1
0
mirror of https://github.com/spaam/svtplay-dl.git synced 2024-11-24 12:15:40 +01:00
svtplay-dl/lib/svtplay_dl/utils/http.py
Johan Andersson 3497e0577d Rewrite how we detect already downloaded files
this will also check if we already downloaded
the files if we already have it or not
2021-05-09 02:13:13 +02:00

82 lines
2.8 KiB
Python

import logging
import re
from urllib.parse import urljoin
from requests import Session
from requests.adapters import HTTPAdapter
from requests.packages.urllib3.util.retry import Retry
from svtplay_dl.utils.output import formatname
from svtplay_dl.utils.parser import Options
# Used for UA spoofing in get_http_data()
FIREFOX_UA = "Mozilla/5.0 (Macintosh; Intel Mac OS X 10_11_1) AppleWebKit/537.36 (KHTML, like Gecko) Chrome/45.0.2454.101 Safari/537.3"
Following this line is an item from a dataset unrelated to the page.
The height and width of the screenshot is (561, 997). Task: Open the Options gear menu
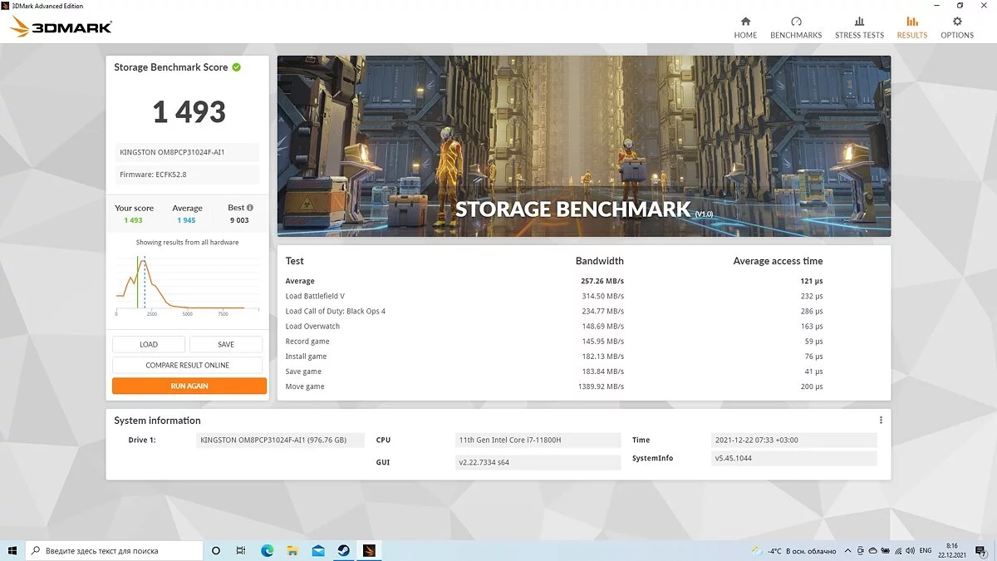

retry = Retry(total=5, read=5, connect=5, backoff_factor=0.3, status_forcelist=(500, 502, 504))
class HTTP(Session):
def __init__(self, config=dict(), *args, **kwargs):
Session.__init__(self, *args, **kwargs)
adapter = HTTPAdapter(max_retries=retry)
self.mount("http://", adapter)
self.mount("https://", adapter)
self.verify = config.get("ssl_verify")
self.proxy = config.get("proxy")
if config.get("http_headers"):
self.headers.update(self.split_header(config.get("http_headers")))
if config.get("cookies"):
self.cookies.update(self.split_header(config.get("cookies")))
self.headers.update({"User-Agent": FIREFOX_UA})
def check_redirect(self, url):
return self.get(url, stream=True).url
def request(self, method, url, *args, **kwargs):
headers = kwargs.pop("headers", None)
if headers:
for i in headers.keys():
self.headers[i] = headers[i]
logging.debug("HTTP getting %r", url)
res = Session.request(self, method, url, verify=self.verify, proxies=self.proxy, *args, **kwargs)
return res
def split_header(self, headers):
return dict(x.split("=") for x in headers.split(";") if x)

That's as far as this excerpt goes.